Kateřina Šedá took a map of the village, pinned a compass in the centre and drew a circle that ran through her house and the opposite bus stop. She then connected the two points with a straight line, which cut through the backyards of nearly 100 houses, and set herself a task to pass through all of these backyards. For that, however, she needed the neighbours to clear the path and put something against the fences on both sides to enable her to climb over.
“The goal was to make the people communicate and make them climb over the fence. So the event in Berlin wasn’t the conclusion of the project. What was important for me was that the people spent time together on the bus. I wanted the neighbours to meet because of the fence, which is dividing them. I wanted them to regard the fence as their joint property, because the fence is something they share but at the same time it separates them.”
Bringing people together is indeed one of the central themes of Šedá’s work. In her previous project, ‘For Every Dog a Different Master’, she tried to bring together people from a housing complex from the 1970s, where she herself lived as a child. Using the bright facades as a pattern, she designed a fabric and had a thousand shirts made out of it. She then assigned to each household a partner household located on the other end of the development and sent the shirts in the name of the respective partners. She revealed her identity only a month later, when she invited them to a gallery to see one another.
On Saturday, 5 May 2003 the inhabitants of a small village of Ponětovice got up, went shopping, swept their sidewalks, ate tomato sauce with dumplings, went for a beer and turned out their lights – all of them at the same time. Kateřina Šedá designed a game called ‘There Is Nothing There’.
“‘There Is Nothing There’ originated in a queue in Líšeň. I was thinking of a way to observe people and I found out that I can do it in a queue because no one notices me and I can listen to what people say. There were two women standing in front of me and one of them was telling the other: I don’t know why I am standing here because there is nothing here. The other replied: Well, you should see Ponětovice, there is nothing there. So I decided to go there and see the “nothingness” with my own eyes.”
Šedá distributed a questionnaire to the residents of the village, asking how they spend their Saturdays and found out that most of them did more or less the same thing. Based on the questionnaire, she set up the daily routine list of activities.
The projects of Kateřina Šedá are always closely related to a certain place and they are based in the interaction between the artist and the participants or between the participants themselves. One might be wondering if this can still be regarded as “visual art”.
I am interested in creating a story or a myth at the place that stays there and people talk about it. I think it is more important than exhibitions. I find it amazing that some granny would tell her granddaughter one day that she was once in Berlin climbing over a fence. I think that the image of the granny climbing over the fence that the girl creates in her mind is indeed visual art.

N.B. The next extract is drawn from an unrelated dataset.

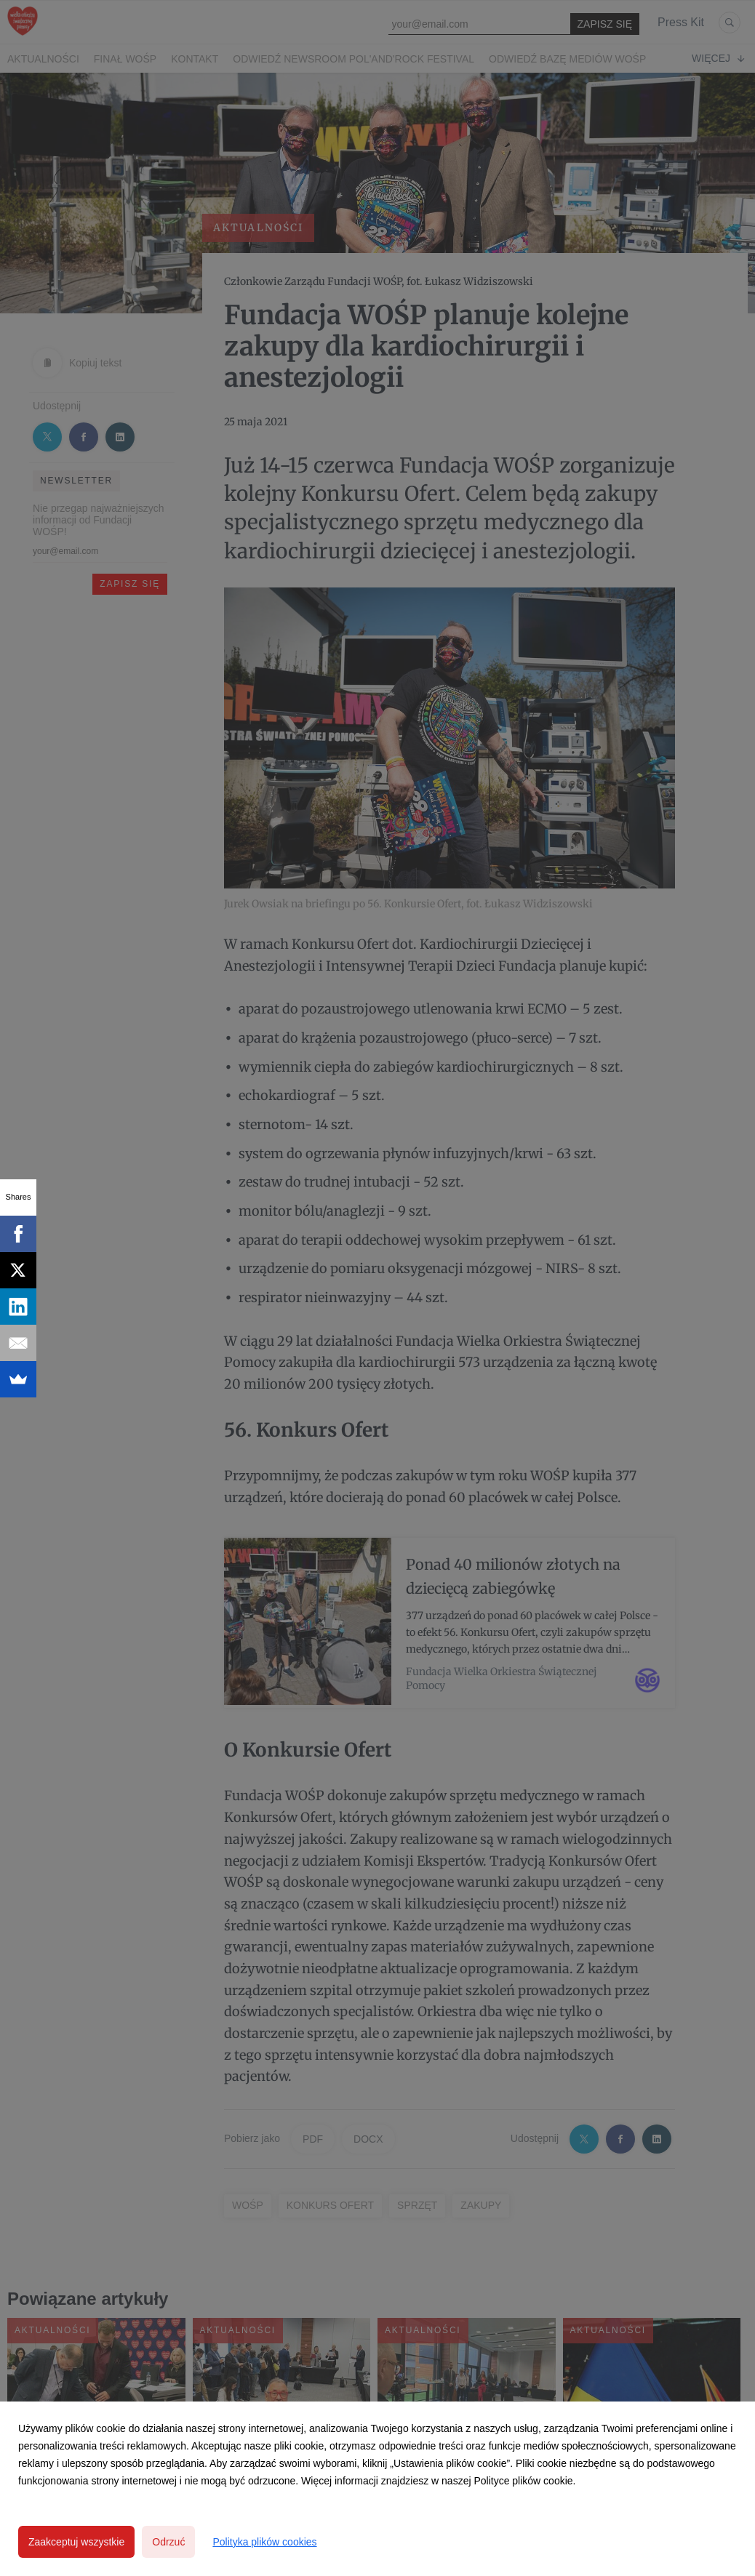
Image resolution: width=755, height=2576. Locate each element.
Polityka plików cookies (264, 2542)
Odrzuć (168, 2542)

‘It Doesn’t Matter’, the project that brought Kateřina Šedá the prestigious Chalupecký award was triggered by the situation of her grandmother. After retiring as a head of the stockroom for a hardware store, where she worked for more than 20 years, she resigned completely from all activity. Her existence was reduced to sleeping and watching TV. She made no effort to cook, clean, bathe or even click the remote control to a different channel and she would answer every question by saying that she didn’t care:
“For seven years, she wouldn’t say anything else but “it doesn’t matter”. It would be her answer literally to everything. Once we were having lunch and I asked her what a circular saw looked like. She asked me for a sheet of paper and when I gave it to her, she said it was too small. So I gave her a bigger one and she drew three saws in different sizes and wrote down their prices as well. I asked her: Why didn’t you draw just one? It doesn’t matter. And she said: “It does!” That was the first time in about seven years I heard her say that something did matter. So I though this was a way to bring her back to life.”
In the end the grandmother put together a list of some 750 items with stock number, price and size in millimetres. When she died a few years ago, her dog started pining for her and the family decided to leave the flat as it was and reproduce the routine the grandmother and the dog shared. Kateřina Šedá recorded this activity and entitled the project “Her Mistress’s Everything”, which is how the grandmother used to call her dog.
So, what projects can we expect in the future? Kateřina Šedá says that she is not really looking for ideas because ideas usually come on their own and her new projects are very often inspired by the previous ones. And although she doesn’t like exhibiting she admits that her projects might show other people something they wouldn’t normally notice or see.